2012 EDUCATIONAL BOOK - American Society of Clinical Oncology

Addition of Monoclonal Antibodies to RIC SCT
GVHD remains the major concern after RIC SCT and
attempts have been made to utilize monoclonal antibodies to
reduce the incidence of GVHD without increasing the subsequent
risk of relapse. Excellent results have been obtained
at MDACC using RIC based on a combination of fludarabine
and cyclophosphamide with the addition of rituximab, an
approach designed to maximize GVL by early tapering of
immune suppression with use of rituximab and DLI. Among
39 patients treated, median age 57 (range, 34 to 70), median
time from diagnosis to transplantation was 4.5 years. 33 All
patients had recurrent advanced disease, were heavily pretreated
with a median of three (range, 2 to 8) chemotherapy
regimens, and had been previously treated with fludarabine/
rituximab-based regimens. At transplant, 34 patients (87%)

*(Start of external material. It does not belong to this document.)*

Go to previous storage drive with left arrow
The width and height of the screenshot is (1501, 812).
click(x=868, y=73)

had active disease, including nine (23%) with evidence of
Richter’s transformation. In this series, only four of the
donors were unrelated. Fourteen patients required immunomodulation
with rituximab and DLI for persistent disease
after SCT. Only one patient died early, and among the 38
evaluable patients, 27 (71%) achieved CR with a 48% estimated
OS at 4 years and current PFS of 44%. Acute grade 2
through 4 GVHD was observed in 45%, but chronic extensive
GVHD was reduced without concomitant increased risk of
relapse.
GVHD can be decreased using alemtuzumab in the conditioning
regimen to reduce donor lymphocytes, but this is
associated with delayed immune reconstitution, increases
the risk of infective complications, and appears to impair
GVL. In 41 consecutive patients with CLL (24 HLA-matched
sibling donors and 17 unrelated volunteer donors, including
4 mismatched) treated with the conditioning regimen alemtuzumab
with fludarabine and melphalan had impressive
antitumor effects with 100% of patients with chemotherapysensitive
disease and 86% with chemotherapy-refractory
disease responding. 32 The TRM rate was 26%, OS was 51%,
and relapse risk was 29% at 2 years. GVHD rates were
relatively low with acute GVHD occurring in 17 (41%) and
chronic GVHD in 13 (33%). The unexpectedly high TRM
rate was because of a high incidence of fungal and viral
infections.
How to Select Who and When to Offer
Allogeneic SCT
All studies of SCT have enrolled younger patients with
“high-risk” disease. This term is very loosely defined and it is
difficult to determine precisely the risk factors used in each
of the reported studies. EBMT guidelines have been established
outlining indications for SCT in CLL, which conclude
that there is a evidence base for the efficacy of allogeneic
SCT in CLL and that this procedure is indicated in patients
with high-risk CLL. 38 Patients at high risk are defined in
Table 3 and include those requiring treatment who have
TP53 abnormalities (who merit allogeneic SCT in first
response), patients who fail to achieve CR, who progress
within 12 months after fludarabine, who relapse within 24
months after having achieved a response with combination
therapy, those who have relapsed after prior autologous
SCT, or those patients who are fludarabine refractory. It
should be noted that the only category that requires assessment
of biologic risk is detection of TP53 abnormalities.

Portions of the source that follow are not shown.